| PROBLEM REQUIREMENTS |
Could you reproduce all of these records exactly?

| EXTRACTED INFORMATION |

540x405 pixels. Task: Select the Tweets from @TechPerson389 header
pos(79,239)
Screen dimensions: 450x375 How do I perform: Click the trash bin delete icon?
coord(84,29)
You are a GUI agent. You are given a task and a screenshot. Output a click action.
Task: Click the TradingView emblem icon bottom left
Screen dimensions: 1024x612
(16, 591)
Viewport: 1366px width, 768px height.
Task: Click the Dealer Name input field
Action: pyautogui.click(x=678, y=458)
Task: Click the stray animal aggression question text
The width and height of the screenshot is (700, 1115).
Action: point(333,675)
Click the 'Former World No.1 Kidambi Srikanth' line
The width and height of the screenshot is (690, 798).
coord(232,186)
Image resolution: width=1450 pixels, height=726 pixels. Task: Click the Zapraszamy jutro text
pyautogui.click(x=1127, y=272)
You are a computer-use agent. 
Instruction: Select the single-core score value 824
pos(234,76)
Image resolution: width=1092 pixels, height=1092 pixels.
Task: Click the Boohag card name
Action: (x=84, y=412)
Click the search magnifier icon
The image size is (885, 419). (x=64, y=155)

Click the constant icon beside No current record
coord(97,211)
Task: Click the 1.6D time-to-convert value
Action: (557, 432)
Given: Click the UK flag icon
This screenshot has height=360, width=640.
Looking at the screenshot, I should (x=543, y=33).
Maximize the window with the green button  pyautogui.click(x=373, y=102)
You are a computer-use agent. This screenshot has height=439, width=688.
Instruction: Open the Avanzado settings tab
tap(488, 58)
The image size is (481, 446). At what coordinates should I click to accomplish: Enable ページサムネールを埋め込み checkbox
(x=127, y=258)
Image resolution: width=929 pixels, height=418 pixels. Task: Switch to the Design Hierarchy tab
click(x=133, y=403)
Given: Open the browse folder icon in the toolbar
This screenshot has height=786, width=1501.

| WRITTEN REPLY |
540x405 pixels. Task: Select the Tweets from @TechPerson389 header
pos(79,239)
Screen dimensions: 450x375 How do I perform: Click the trash bin delete icon?
coord(84,29)
You are a GUI agent. You are given a task and a screenshot. Output a click action.
Task: Click the TradingView emblem icon bottom left
Screen dimensions: 1024x612
(16, 591)
Viewport: 1366px width, 768px height.
Task: Click the Dealer Name input field
Action: pyautogui.click(x=678, y=458)
Task: Click the stray animal aggression question text
The width and height of the screenshot is (700, 1115).
Action: point(333,675)
Click the 'Former World No.1 Kidambi Srikanth' line
The width and height of the screenshot is (690, 798).
coord(232,186)
Image resolution: width=1450 pixels, height=726 pixels. Task: Click the Zapraszamy jutro text
pyautogui.click(x=1127, y=272)
You are a computer-use agent. 
Instruction: Select the single-core score value 824
pos(234,76)
Image resolution: width=1092 pixels, height=1092 pixels.
Task: Click the Boohag card name
Action: (x=84, y=412)
Click the search magnifier icon
The image size is (885, 419). (x=64, y=155)

Click the constant icon beside No current record
coord(97,211)
Task: Click the 1.6D time-to-convert value
Action: (557, 432)
Given: Click the UK flag icon
This screenshot has height=360, width=640.
Looking at the screenshot, I should (x=543, y=33).
Maximize the window with the green button  pyautogui.click(x=373, y=102)
You are a computer-use agent. This screenshot has height=439, width=688.
Instruction: Open the Avanzado settings tab
tap(488, 58)
The image size is (481, 446). At what coordinates should I click to accomplish: Enable ページサムネールを埋め込み checkbox
(x=127, y=258)
Image resolution: width=929 pixels, height=418 pixels. Task: Switch to the Design Hierarchy tab
click(x=133, y=403)
Given: Open the browse folder icon in the toolbar
This screenshot has height=786, width=1501.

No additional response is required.